3. Scan what the hedge funds are investing in:

https://www.dataroma.com/m/home.php

https://www.dataroma.com/m/holdings.php?m=AM

 

4. Leverage Hedgefundie method, but with 250% stocks/150% treasuries

Less TMF than Hedgefundie due to having portfolio margin call safety (25%), but if TMF gets cheap it is worth buying on its own. Buy lots of TMF when it’s cheap.

Sell off margin (reduce equities to 100-150%) based on 200 day MA

Absolutely relying on TMF to save portfolio during 20%+ crash.

DCA’ing with salary every month pays down leverage. Then buy again during a correction/crash, max margin after big crash for the big recovery.

 

5. Expected S&P 500 PE = -187(10 year yield) + 31

In era of lower interest rates, higher valuations are sustainable

Govt/Fed injecting money into economy has huge impact too.

 

6. XBI and utilities (XLU ETF) have low correlation to SP500 index fund.

Good diversifiers.

XLU is interest rate sensitive but is a good diversifiers due to low correlation with other stocks.

 

7. For pharmaceutical drugs in pipeline, keep an eye on insider selling vs buying

 

8. Don’t buy into negative momentum. Let it form a new base first. Do buy into sudden big dip from selloff.

 

9. In a market selloff, buy when others are fearful, sell when others are greedy.

 

10. The Wheel

In a sideways market, or very slow stock market, can sell puts for a 25% ROI (higher with margin). There is 94% chance of contract expiring worthless, yet buying the stock cheap is a good deal anyway (company is worth more than what I’m paying, even if stock continues to drop further).

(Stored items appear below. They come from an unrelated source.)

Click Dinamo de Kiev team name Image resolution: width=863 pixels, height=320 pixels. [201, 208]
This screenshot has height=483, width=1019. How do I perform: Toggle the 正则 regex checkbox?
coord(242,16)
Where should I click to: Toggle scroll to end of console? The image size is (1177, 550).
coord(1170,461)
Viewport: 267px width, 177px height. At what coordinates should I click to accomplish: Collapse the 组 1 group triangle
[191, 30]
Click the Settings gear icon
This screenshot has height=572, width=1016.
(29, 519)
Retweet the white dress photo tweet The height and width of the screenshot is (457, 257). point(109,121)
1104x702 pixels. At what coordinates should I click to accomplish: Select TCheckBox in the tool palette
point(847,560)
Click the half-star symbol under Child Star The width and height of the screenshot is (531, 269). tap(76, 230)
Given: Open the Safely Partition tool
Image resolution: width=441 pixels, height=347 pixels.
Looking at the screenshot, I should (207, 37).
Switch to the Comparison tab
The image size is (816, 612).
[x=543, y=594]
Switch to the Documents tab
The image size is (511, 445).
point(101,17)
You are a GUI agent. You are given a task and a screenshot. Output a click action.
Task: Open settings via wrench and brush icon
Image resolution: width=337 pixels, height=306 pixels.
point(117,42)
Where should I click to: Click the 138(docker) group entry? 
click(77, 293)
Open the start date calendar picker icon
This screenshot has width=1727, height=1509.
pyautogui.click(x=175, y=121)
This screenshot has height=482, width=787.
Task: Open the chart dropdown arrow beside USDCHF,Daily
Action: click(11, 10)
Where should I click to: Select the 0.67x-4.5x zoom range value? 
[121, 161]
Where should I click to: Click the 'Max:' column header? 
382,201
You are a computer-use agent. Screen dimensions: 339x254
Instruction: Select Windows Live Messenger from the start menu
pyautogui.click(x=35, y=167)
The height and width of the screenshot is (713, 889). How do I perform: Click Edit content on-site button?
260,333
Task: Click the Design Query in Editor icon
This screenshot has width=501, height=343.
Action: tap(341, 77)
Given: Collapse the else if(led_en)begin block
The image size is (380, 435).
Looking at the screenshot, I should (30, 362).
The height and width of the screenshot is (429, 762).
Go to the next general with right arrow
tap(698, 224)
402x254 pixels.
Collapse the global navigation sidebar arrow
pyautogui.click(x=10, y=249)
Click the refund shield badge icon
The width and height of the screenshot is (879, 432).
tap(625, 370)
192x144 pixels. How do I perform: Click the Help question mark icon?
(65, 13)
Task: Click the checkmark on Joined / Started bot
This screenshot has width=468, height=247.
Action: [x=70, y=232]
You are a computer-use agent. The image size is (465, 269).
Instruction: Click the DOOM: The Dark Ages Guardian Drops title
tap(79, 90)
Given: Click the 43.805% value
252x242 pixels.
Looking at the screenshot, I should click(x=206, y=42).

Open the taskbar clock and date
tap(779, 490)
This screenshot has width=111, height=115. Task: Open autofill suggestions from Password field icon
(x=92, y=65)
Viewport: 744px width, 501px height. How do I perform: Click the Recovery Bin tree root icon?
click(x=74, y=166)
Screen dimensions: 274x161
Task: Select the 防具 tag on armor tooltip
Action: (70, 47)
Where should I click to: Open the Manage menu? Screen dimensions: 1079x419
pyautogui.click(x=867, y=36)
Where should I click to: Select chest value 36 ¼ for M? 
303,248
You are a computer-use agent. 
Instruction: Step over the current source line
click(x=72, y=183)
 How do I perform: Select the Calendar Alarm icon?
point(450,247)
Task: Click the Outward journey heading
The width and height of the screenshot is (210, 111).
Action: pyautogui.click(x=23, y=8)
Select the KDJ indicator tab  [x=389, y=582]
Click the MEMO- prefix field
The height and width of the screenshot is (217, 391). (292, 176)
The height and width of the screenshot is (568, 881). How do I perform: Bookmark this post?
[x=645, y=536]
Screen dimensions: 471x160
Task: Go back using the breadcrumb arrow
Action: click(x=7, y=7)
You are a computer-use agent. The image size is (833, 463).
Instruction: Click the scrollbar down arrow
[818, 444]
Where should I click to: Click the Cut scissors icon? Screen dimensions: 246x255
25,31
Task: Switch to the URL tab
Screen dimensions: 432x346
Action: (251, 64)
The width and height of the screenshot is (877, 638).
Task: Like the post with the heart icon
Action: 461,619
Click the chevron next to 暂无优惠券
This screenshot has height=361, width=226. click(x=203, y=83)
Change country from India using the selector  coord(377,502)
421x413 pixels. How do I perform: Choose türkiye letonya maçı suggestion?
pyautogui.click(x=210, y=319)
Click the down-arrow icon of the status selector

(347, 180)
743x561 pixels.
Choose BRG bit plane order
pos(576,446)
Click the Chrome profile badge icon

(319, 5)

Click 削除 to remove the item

You are getting paid to wait.

Volatility will give better prices. Implied volatility is almost always overestimated, use to get higher premiums without too much extra real risk.

Rolling shorter term contracts gives you potentially
higher annualized returns, where longer term
contracts gives you income certainty.

- Options accelerate in decay at the 45 Days To Expiration (DTE) mark, so sell options that expire in 45 days or less. Selling a further expiry gives you more margin for error, while selling a closer expiry gives you less margin for error.

Take profits early at 50% of contract.

What’s important is the Profit/Loss per Day (aim for $1.75 per day, win rate 89%).

Strategy ties up cash, so if expecting stocks to do well in a bull market, better to just buy the stocks.

You don’t pay margin interest but less margin can be used.

High Delta (Delta 50- sell at 50% or hold till expiration) strategy can outperform the market.

For short days till expiration, better to hold till expiration. If 45 days or longer, better to sell at 50%.